═══ Supplied entries

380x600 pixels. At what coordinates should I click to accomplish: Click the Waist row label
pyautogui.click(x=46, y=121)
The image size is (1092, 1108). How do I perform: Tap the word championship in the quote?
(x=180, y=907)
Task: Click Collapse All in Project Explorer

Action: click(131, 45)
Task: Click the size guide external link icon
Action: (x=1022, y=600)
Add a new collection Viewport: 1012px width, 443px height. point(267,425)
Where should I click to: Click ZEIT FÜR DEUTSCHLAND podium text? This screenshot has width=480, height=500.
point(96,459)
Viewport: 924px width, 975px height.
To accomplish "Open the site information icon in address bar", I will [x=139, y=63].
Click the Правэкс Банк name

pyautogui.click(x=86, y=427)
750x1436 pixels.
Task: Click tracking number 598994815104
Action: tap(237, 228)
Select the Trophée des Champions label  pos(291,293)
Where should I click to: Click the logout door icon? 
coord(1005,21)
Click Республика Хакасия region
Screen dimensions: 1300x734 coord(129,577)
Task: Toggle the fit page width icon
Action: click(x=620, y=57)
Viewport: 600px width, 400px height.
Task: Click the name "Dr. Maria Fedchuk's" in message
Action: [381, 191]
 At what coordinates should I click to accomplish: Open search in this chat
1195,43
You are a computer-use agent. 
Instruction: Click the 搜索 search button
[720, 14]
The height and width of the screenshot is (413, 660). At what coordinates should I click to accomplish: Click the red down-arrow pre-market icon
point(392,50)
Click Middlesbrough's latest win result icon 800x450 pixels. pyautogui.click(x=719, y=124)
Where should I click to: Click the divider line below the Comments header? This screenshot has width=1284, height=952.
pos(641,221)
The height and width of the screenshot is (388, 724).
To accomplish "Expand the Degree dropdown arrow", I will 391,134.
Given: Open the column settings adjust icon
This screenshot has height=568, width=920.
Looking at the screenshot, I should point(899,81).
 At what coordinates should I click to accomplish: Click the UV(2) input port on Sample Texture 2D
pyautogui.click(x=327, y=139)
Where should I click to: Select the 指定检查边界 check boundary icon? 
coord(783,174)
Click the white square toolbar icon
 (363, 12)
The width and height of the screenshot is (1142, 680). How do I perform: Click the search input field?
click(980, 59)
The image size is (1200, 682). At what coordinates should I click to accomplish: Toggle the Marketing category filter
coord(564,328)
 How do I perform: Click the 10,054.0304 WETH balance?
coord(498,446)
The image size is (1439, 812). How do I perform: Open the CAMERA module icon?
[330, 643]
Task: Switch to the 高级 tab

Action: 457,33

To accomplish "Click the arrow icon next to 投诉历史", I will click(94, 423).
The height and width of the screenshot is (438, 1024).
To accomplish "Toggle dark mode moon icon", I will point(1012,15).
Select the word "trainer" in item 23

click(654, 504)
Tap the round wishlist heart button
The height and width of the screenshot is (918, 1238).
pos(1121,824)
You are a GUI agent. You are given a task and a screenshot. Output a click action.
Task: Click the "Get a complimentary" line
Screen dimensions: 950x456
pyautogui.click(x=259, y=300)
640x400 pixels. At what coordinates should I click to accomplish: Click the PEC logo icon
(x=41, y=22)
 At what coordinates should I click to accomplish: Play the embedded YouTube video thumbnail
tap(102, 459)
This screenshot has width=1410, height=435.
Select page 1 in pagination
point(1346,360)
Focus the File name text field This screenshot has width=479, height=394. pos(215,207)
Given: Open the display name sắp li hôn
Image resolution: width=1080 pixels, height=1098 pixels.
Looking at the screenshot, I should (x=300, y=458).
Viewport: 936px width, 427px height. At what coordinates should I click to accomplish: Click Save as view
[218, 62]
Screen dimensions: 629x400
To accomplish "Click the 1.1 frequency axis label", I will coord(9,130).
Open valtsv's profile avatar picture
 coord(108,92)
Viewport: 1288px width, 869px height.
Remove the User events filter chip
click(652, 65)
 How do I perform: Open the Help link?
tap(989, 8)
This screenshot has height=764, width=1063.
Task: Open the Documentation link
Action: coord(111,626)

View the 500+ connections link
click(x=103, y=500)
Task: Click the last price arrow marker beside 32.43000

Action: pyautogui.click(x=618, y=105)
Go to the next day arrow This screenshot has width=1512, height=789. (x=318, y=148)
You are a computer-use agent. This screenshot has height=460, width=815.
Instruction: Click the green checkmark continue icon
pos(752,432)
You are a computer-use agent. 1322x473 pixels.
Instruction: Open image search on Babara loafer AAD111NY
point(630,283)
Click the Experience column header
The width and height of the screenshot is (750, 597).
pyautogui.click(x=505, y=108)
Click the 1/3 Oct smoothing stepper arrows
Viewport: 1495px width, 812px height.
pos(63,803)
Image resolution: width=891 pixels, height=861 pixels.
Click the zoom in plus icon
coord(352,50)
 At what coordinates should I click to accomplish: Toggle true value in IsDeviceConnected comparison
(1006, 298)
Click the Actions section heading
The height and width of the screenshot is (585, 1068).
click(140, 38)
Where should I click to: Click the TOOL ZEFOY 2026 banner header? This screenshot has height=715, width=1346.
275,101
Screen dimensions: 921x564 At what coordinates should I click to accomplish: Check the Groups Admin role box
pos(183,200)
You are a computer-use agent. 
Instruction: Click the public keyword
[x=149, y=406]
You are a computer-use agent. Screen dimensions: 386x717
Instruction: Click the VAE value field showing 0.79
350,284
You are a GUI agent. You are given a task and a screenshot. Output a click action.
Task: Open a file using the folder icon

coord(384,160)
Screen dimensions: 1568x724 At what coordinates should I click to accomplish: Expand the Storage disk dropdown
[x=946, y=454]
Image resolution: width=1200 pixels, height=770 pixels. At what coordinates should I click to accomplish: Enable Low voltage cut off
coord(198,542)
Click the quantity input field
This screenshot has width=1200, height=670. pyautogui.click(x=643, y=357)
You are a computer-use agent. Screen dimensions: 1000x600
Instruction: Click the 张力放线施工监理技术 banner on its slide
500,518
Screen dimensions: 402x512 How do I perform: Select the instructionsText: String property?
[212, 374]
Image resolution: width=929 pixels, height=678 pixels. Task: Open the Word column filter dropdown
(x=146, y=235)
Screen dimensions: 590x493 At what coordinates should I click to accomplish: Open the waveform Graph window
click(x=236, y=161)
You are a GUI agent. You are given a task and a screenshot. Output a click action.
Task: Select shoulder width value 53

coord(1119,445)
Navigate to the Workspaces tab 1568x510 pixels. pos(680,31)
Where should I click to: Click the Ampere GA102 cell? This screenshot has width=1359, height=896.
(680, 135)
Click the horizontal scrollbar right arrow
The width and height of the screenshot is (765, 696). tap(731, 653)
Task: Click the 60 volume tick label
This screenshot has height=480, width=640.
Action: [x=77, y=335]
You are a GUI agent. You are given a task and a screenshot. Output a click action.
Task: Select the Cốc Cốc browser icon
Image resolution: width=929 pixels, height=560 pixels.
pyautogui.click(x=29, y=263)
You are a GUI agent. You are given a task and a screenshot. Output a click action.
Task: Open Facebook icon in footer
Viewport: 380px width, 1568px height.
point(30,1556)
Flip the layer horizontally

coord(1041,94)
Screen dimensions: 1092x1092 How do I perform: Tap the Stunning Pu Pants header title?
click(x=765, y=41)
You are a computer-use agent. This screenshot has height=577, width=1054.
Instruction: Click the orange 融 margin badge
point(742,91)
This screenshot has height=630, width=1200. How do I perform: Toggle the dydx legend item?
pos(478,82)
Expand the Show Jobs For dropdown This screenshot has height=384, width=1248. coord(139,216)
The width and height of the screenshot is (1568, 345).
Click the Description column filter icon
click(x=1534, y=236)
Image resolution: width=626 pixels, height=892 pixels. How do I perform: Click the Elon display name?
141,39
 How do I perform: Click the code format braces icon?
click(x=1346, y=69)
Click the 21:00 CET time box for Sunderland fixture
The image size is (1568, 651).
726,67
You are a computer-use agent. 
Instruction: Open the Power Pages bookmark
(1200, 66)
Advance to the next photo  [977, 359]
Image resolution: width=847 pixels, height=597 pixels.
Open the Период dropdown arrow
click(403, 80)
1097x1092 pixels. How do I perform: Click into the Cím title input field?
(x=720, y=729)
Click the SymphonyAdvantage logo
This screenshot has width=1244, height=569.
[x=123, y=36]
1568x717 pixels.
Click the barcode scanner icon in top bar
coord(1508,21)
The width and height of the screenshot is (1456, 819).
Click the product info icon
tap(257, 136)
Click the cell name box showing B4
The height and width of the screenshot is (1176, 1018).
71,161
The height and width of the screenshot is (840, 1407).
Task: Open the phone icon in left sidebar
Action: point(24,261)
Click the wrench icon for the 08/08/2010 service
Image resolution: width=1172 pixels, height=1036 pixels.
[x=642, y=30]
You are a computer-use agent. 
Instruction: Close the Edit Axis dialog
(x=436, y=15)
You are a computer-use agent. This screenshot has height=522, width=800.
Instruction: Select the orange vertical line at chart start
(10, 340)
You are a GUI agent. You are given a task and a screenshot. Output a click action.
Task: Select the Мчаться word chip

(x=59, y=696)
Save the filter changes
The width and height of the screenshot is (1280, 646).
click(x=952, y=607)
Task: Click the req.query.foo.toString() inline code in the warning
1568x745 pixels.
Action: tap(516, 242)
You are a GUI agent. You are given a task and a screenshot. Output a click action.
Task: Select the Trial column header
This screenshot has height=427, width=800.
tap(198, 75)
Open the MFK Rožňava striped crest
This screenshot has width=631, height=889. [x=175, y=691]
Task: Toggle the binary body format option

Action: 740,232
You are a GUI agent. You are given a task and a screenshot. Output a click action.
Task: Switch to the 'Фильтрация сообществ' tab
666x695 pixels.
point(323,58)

══════

_Exercise_
Could you restate word for word the lines above, from the one that contains "Screen dimensions: 1092x1092" through the one that contains "1568x717 pixels.", and no others?

_Solution_
Screen dimensions: 1092x1092 How do I perform: Tap the Stunning Pu Pants header title?
click(x=765, y=41)
You are a computer-use agent. This screenshot has height=577, width=1054.
Instruction: Click the orange 融 margin badge
point(742,91)
This screenshot has height=630, width=1200. How do I perform: Toggle the dydx legend item?
pos(478,82)
Expand the Show Jobs For dropdown This screenshot has height=384, width=1248. coord(139,216)
The width and height of the screenshot is (1568, 345).
Click the Description column filter icon
click(x=1534, y=236)
Image resolution: width=626 pixels, height=892 pixels. How do I perform: Click the Elon display name?
141,39
 How do I perform: Click the code format braces icon?
click(x=1346, y=69)
Click the 21:00 CET time box for Sunderland fixture
The image size is (1568, 651).
726,67
You are a computer-use agent. 
Instruction: Open the Power Pages bookmark
(1200, 66)
Advance to the next photo  [977, 359]
Image resolution: width=847 pixels, height=597 pixels.
Open the Период dropdown arrow
click(403, 80)
1097x1092 pixels. How do I perform: Click into the Cím title input field?
(x=720, y=729)
Click the SymphonyAdvantage logo
This screenshot has width=1244, height=569.
[x=123, y=36]
1568x717 pixels.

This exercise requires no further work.